Elixir isn't suitable for everything, but frankly your list of so-called shortcomings is pure sour grapes.

I guess I will just have to stay sour with my sub-second compile times, actual compile-time type checks, stable naming of built-ins, single-binary deployments, and uniform error handling.
Better to say that whatever your resulting platform is (probably Go based on what you’ve said), it suits your constraints.

We've found that our constraints are better met for our most important project by Elixir. We are building something else in Go (mostly because it will be easier to find cheaper contractors to build these boring things once we have the first version done) and we still deliver a number of things in Ruby, and there's Typescript for some things. Use what works at the time you need it.

I personally find Go to be a tedious language and think it could use a fair number of DX improvements, ranging from adopting some form of Rust's terminal `?` sugar to just better recommendations on project structure and layout. It took far too long for Go to get generics, and the platform-specific build files being based on filename (e.g., `foo_aix.go`) is clever with all of the hatred I can put into that.
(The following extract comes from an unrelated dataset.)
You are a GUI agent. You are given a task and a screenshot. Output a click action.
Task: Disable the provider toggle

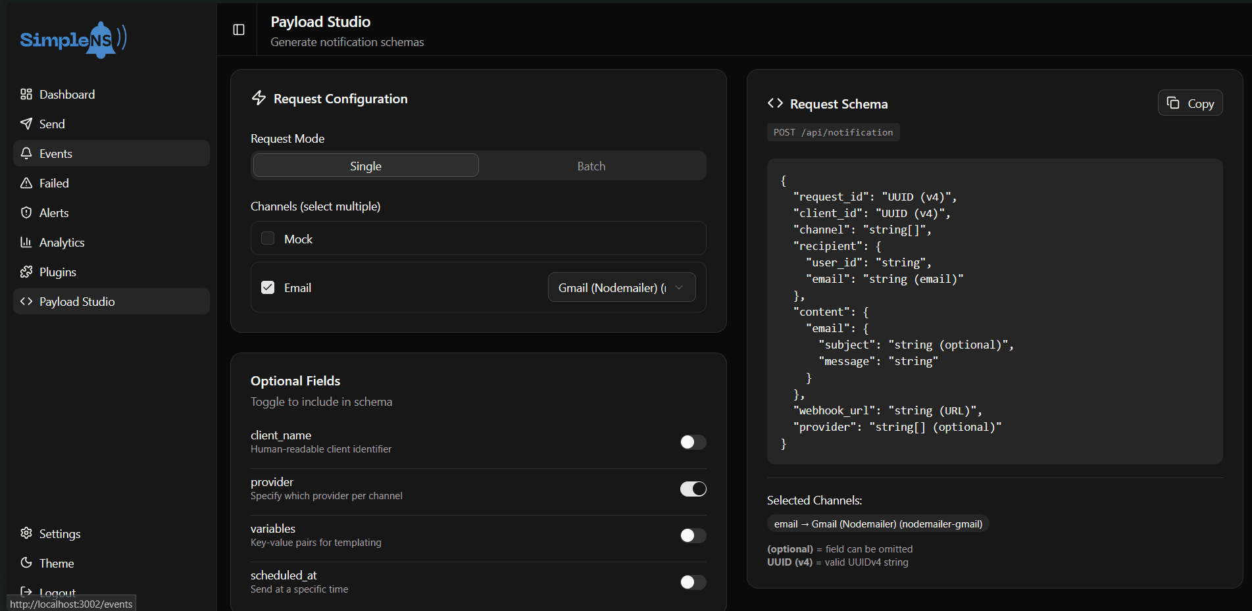pos(693,489)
I have shipped software in ~40 different programming languages and distinct dialects over my career. Go does a number of things well, but some of the choices made are frankly bizarre. There are restrictions on how you can name things because of the platform bit and `internal/`, but then there's no recommendation on how to lay out a project otherwise. I’ll still use it any time over most other lower-level languages, but the language itself does not spark joy. The compiler is good and fast, but I have less confidence that I have built the right thing from it than when I use Rust.